Russia's Pharmstandard eyes buyers for $2.5B OTC drug business

In the market for over-the-counter drugs in Russia? Pharmstandard may have a deal for you. The country's biggest drugmaker, Pharmstandard is said to be weighing a sale of its OTC business, which could be worth $2.5 billion, Bloomberg reports.

With Russia pegged as one of the world's faster-growing markets, drugmakers have been angling to build up their businesses there. For free access to the market, the Russian government requires foreign drugmakers to team up with local companies--and to share technology with them. So, drugmakers large and not-so-large have made deals with or invested in Russian drugmakers.

Deutsche Bank analyst Natalia Smirnova told Bloomberg that Pharmstandard could well attract that kind of buyer, provided the price is right. "It may be a good entrance ticket to the Russian market," she told the news service.

Pharmstandard has already attracted buyout interest from one foreign drugmaker: Contacted a couple of years ago by Pharmstandard's biggest shareholder, the Russian oligarch Viktor Kharitonin, Germany's Stada jumped into merger talks. But despite the Russian government's backing for a deal, including capital for expansion, Stada's board ended up voting it down, worried that its Russian partners would be too powerful. Whether the Russian government would be on board with another deal is also a key question; officials nixed a recent Abbott Laboratories ($ABT) deal with the vaccines maker Petrovax.
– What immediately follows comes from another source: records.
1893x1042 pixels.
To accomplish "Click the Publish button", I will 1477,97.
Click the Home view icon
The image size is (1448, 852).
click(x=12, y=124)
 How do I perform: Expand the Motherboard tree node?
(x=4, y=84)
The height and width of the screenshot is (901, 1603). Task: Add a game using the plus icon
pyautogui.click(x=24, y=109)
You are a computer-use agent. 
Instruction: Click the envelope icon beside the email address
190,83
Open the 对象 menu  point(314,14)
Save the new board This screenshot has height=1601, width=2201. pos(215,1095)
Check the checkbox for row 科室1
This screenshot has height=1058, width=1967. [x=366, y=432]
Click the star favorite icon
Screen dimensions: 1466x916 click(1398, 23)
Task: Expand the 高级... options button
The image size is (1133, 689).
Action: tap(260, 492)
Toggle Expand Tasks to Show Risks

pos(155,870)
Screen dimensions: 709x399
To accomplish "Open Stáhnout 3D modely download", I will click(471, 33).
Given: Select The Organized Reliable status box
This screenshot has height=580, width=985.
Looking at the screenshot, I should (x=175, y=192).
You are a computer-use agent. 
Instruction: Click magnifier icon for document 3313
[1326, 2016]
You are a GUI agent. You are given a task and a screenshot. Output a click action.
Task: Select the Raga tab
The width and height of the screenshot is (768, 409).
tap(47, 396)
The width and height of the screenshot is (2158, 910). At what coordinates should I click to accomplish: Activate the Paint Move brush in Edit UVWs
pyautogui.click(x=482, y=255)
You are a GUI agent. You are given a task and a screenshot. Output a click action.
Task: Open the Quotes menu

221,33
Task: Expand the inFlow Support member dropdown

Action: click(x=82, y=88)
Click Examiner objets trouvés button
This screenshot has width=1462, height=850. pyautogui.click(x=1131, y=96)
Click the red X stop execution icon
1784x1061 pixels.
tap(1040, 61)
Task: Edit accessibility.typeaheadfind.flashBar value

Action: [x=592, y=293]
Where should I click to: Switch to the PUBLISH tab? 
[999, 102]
Pharmstandard may want to unload the OTC assets to focus more on its growing prescription drug business. The company's cancer drug sales have been particularly strong. While Pharmstandard's prescription drug sales have been growing, sales of its own OTC drugs dropped last year by 4.5%, to 14.8 billion rubles, or about $451 million. But its sales of third-party OTC meds managed to grow by 30% to 28.3 billion rubles. Smirnova said she's unsure just how Pharmstandard plans to carve out its OTC business, however.